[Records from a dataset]
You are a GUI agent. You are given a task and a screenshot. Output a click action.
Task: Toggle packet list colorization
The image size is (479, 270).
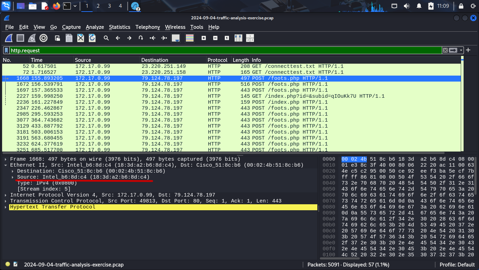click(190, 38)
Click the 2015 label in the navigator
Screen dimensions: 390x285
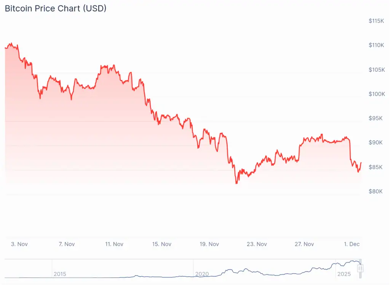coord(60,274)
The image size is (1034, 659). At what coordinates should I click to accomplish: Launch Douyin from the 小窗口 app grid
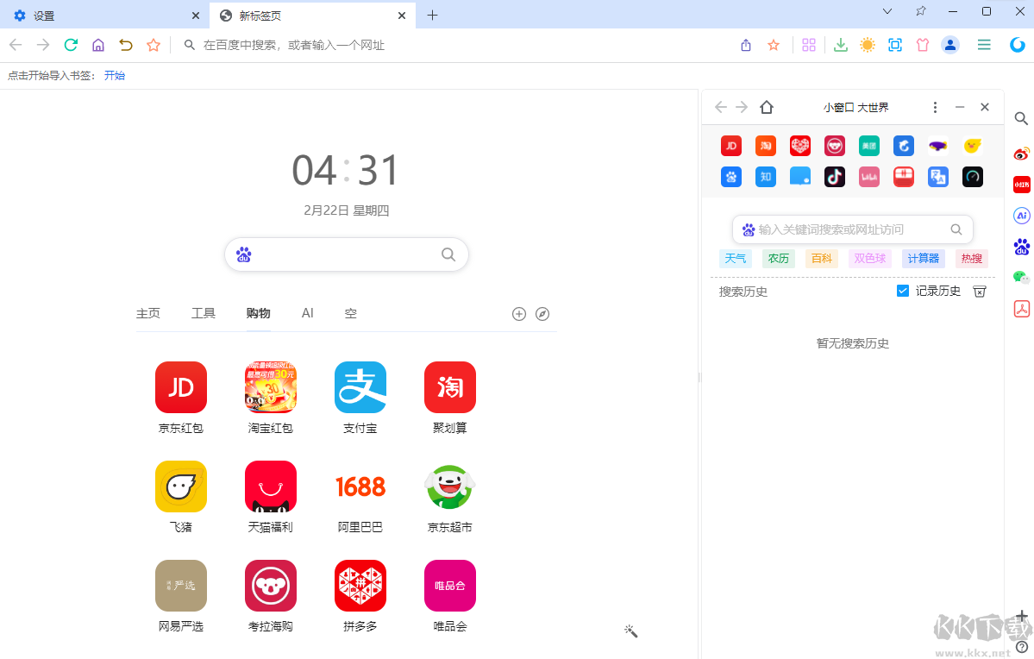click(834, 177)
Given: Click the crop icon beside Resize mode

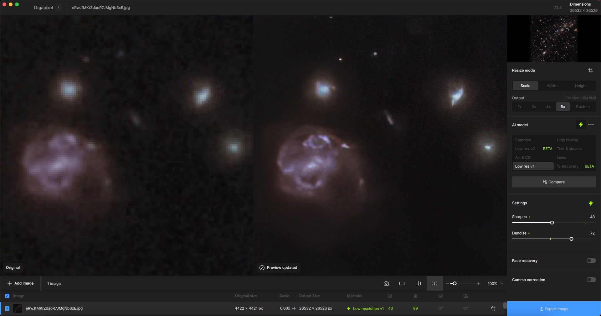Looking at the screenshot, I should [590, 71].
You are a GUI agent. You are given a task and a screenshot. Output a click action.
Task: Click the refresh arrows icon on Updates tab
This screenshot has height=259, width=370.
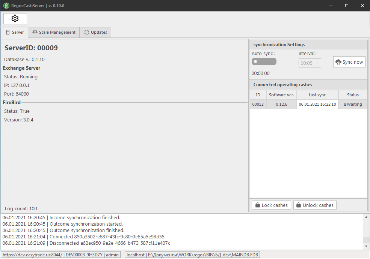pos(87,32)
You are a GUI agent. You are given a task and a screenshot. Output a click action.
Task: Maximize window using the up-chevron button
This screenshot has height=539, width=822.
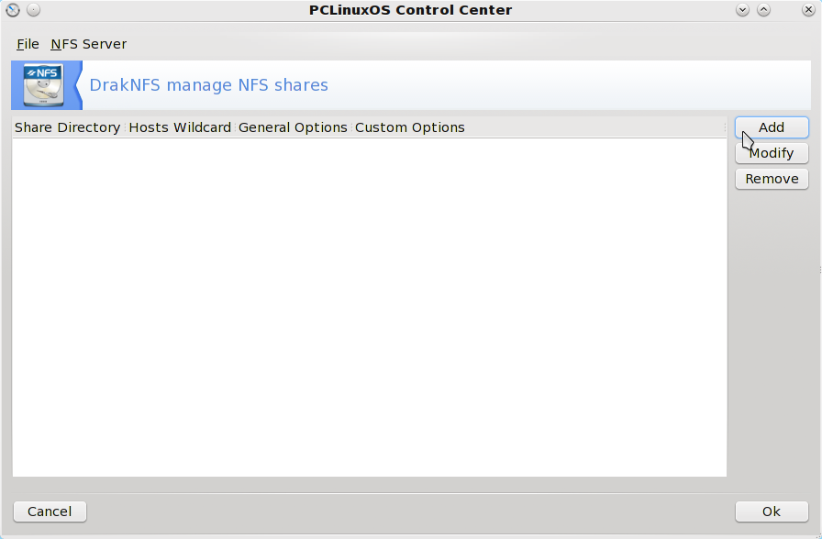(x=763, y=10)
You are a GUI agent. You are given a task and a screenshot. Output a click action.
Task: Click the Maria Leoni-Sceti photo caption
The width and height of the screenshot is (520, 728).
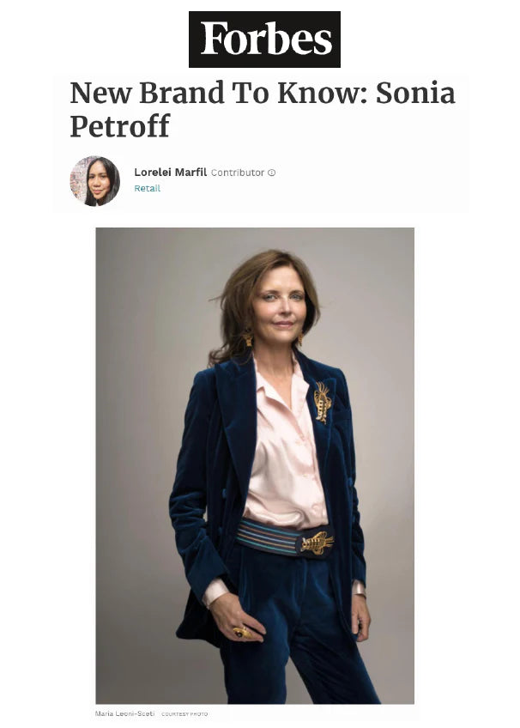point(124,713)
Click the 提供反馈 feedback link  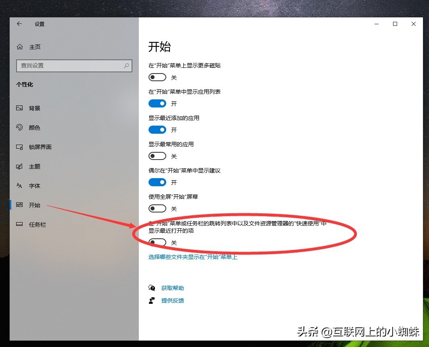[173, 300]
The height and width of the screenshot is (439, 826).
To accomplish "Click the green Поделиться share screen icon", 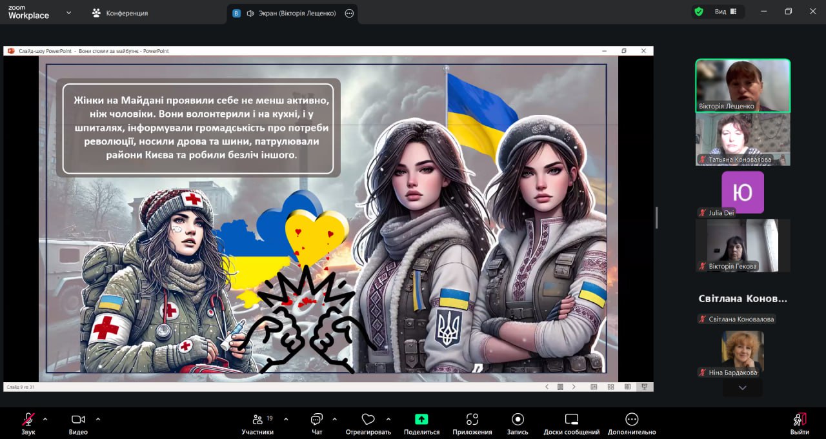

● **Requirement**:
Repeat word for word the part of the entries that opens with their first line and closes with the line containing "coord(60,274)", leaving the pictures out of your answer.

● **The response**:
You are a GUI agent. You are given a task and a screenshot. Output a click action.
Task: Toggle packet list colorization
The image size is (479, 270).
click(190, 38)
Click the 2015 label in the navigator
Screen dimensions: 390x285
coord(60,274)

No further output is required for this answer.